Rewrite the entries from the line with "You are a GUI" to the line with "This screenshot has", replacing "Tape Measure" with "Ruler" and changing nothing else. Leave out the pictures.

DATASET ENTRIES:
◇ ◇ ◇ ◇

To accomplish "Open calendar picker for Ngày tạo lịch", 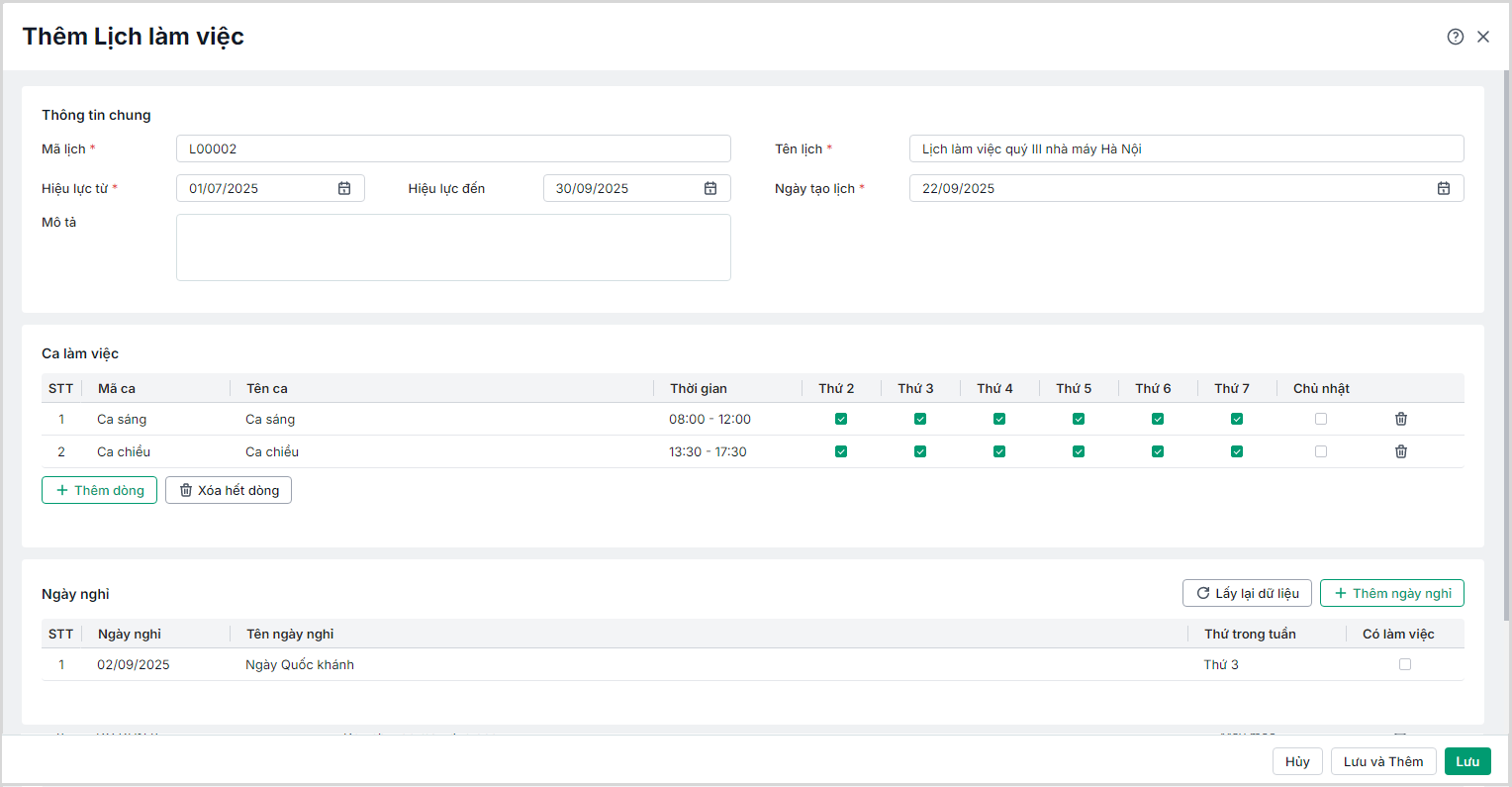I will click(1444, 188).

◇ ◇ ◇ ◇

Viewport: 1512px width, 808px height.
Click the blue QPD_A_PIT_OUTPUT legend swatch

◇ ◇ ◇ ◇

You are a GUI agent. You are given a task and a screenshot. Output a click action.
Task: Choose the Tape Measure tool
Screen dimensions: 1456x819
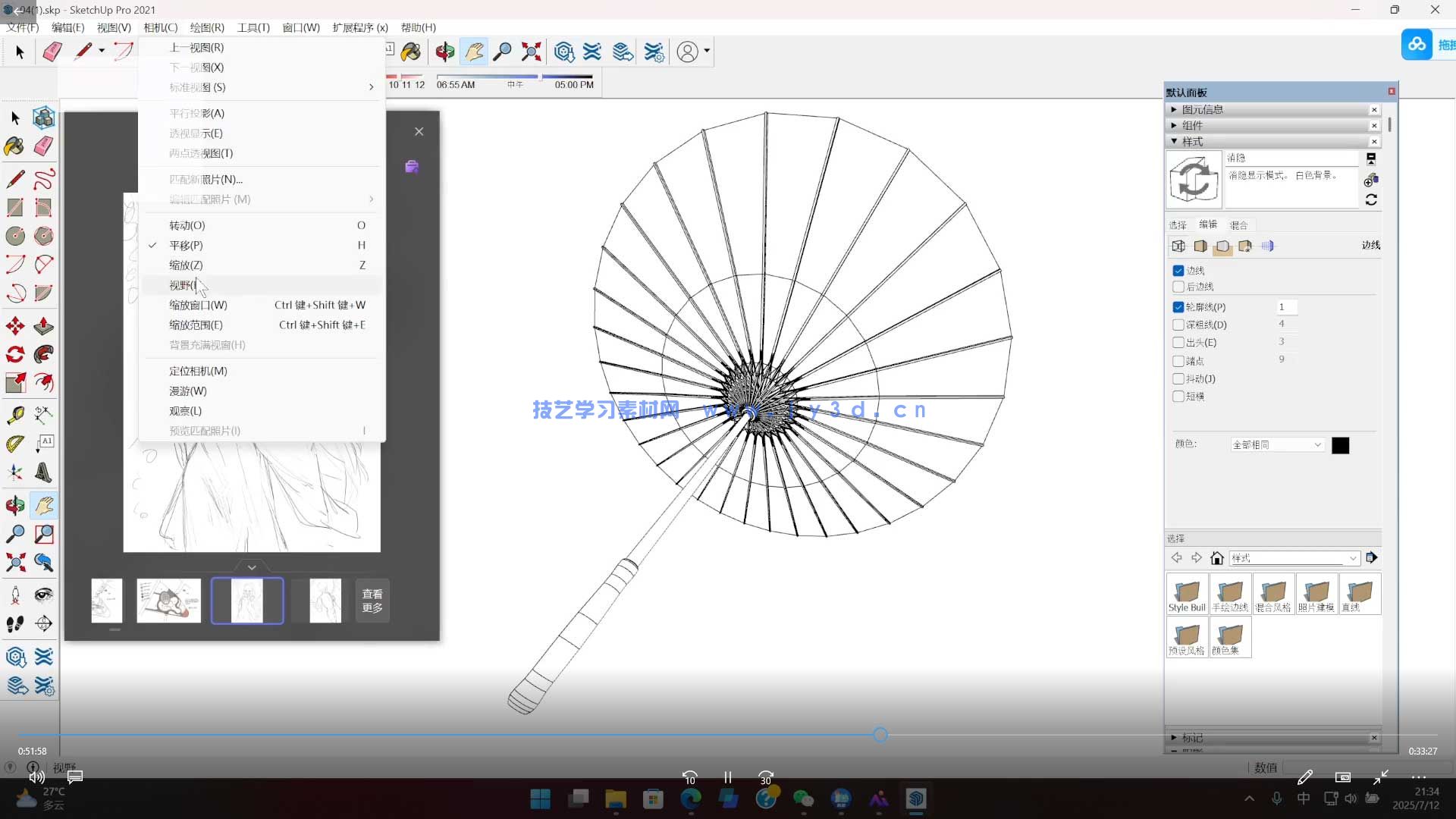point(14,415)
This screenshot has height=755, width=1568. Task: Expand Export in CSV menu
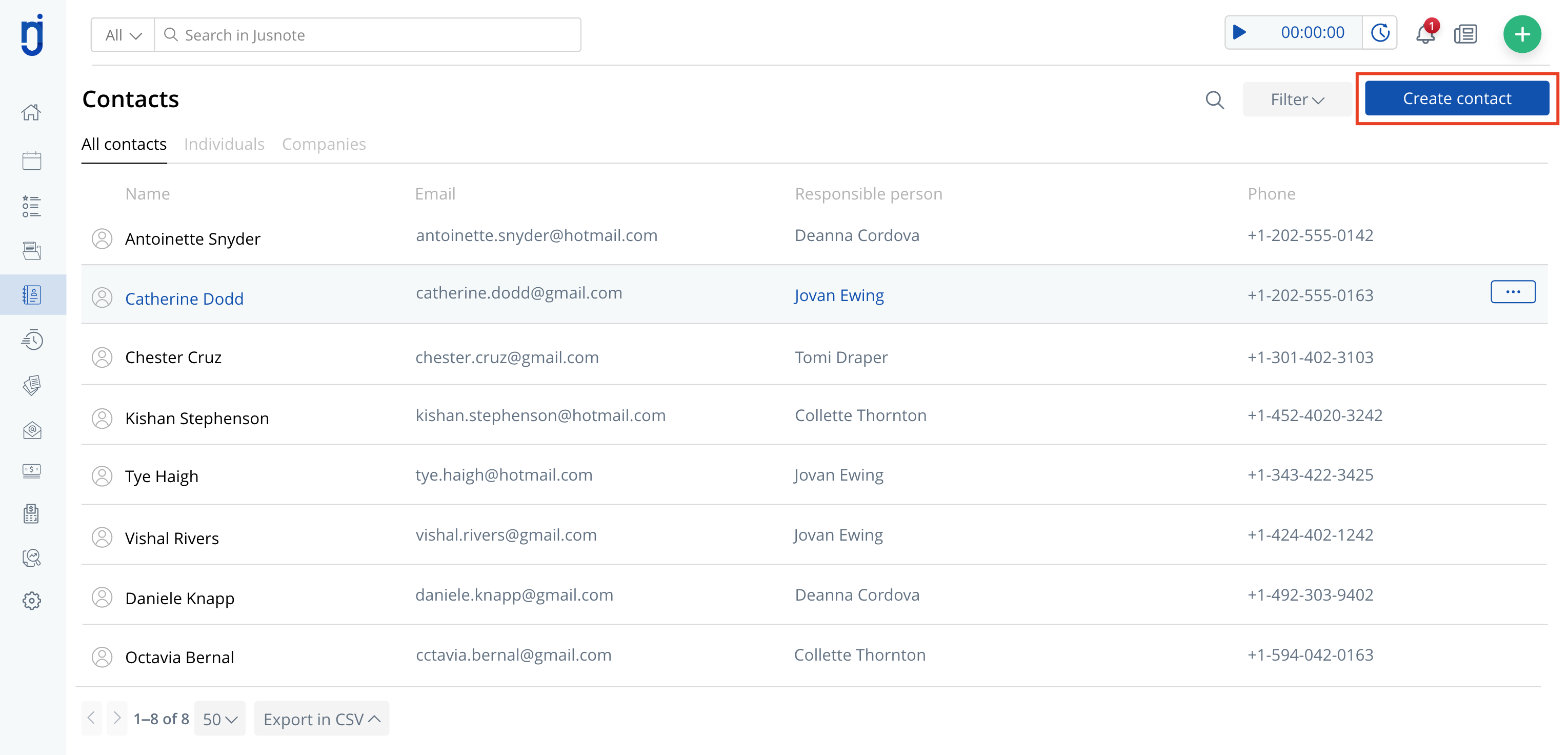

◇ ◇ ◇ ◇

REPLY TO THE EXERCISE:
You are a GUI agent. You are given a task and a screenshot. Output a click action.
Task: Choose the Ruler tool
Screen dimensions: 1456x819
point(14,415)
This screenshot has height=755, width=1568. Task: Expand Export in CSV menu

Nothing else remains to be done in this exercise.